PbCl_2(s) ⇌ Pb²⁺_(aq) + 2Cl⁻_(aq)      K_sp = [Pb²⁺] [Cl⁻]²

Fe(OH)_3(s) ⇌ Fe³⁺_(aq) + 3OH⁻_(aq) K_sp = [Fe³⁺] [OH⁻]³

Q. Write down the solubility product expressions for the following sparingly soluble salts along with their units

(i) BaF₂             

(ii) Li₂C₂O₄        

(iii) MgCO₃  

(iv) Ag₃PO₃      

(v) CaSO₄

(vi) AlF₃         

(vii) MgCr₂O₇   

(viii) PbI₂ 

(ix) Mg(OH)₂   

(x) Mg₃(PO₄)₂             

(xi) PbCrO₄ 

Answer

Q. Write the equation for dissociation of following salts and write down K_sp expression.

(i) PbBr₂            (ii) Hg₂CrO₄   (iii) BaC₂O₄                   (iv) Fe(OH)₃

(v) Ag₂CO₃     (vi) Sb₂S₃         (vii) AgCNS                   (viii) Ag₃PO₄

(ix) Li₃Na₃(AlF₆)₂        (x) Hg₂I₂          

(xi) Ba₃(PO₄)₂             (xii) Ca₅(PO₄)₃F

(xiii) A₃B₄                    (xiv) CaF₂        

(xv) Ag₂CrO₄

Answer

Calculating K_SP from given solubility Step-by-Step

Step 1 — Write the dissociation equation.

Write the solid ⇌ ions showing stoichiometric coefficients.

Step 2 — Define solubility, s.

Let s = molar solubility (mol L⁻¹) = moles of formula units dissolved per litre.

Step 3 — Express ion concentrations in terms of s.

From the stoichiometry, write each ion concentration as a function of s (and of any fixed/common ions present).

Step 4 — Write the Ksp expression.

Multiply the equilibrium concentrations raised to their powers (from the balanced dissociation).
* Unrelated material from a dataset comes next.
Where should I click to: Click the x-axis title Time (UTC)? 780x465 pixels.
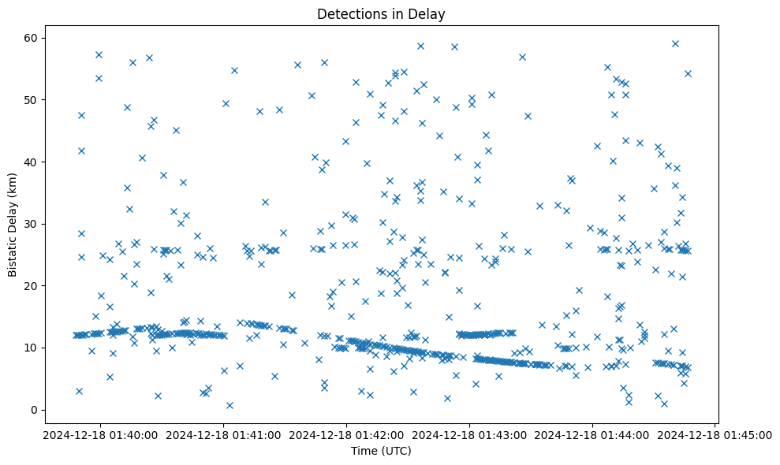381,452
Step 5 — Substitute concentrations and solve for Ksp (or solve for s if Ksp is given).

Do algebra to get Ksp in numeric form. If solubility is given in g per volume convert to mol L⁻¹ first:

mol L⁻¹ = (mass in g per L) / (molar mass in g mol⁻¹)

Step 6 — Watch units and significant figures.

Report Ksp as a dimensionless number (concentration units cancel out) using appropriate significant figures.

---

Common patterns (remember these!)

MX ⇌ M⁺ + X⁻ → [M] = s, [X] = s → Ksp = s²

MX₂ ⇌ M²⁺ + 2X⁻ → [M] = s, [X] = 2s → Ksp = [M][X]² = s(2s)² = 4 s³

M₂X₃ ⇌ 2M³⁺ + 3X²⁻ → [M] = 2s, [X] = 3s → Ksp = (2s)²(3s)³ = 4·27·s⁵ = 108 s⁵

(Use the stoichiometric coefficients to build the expression.)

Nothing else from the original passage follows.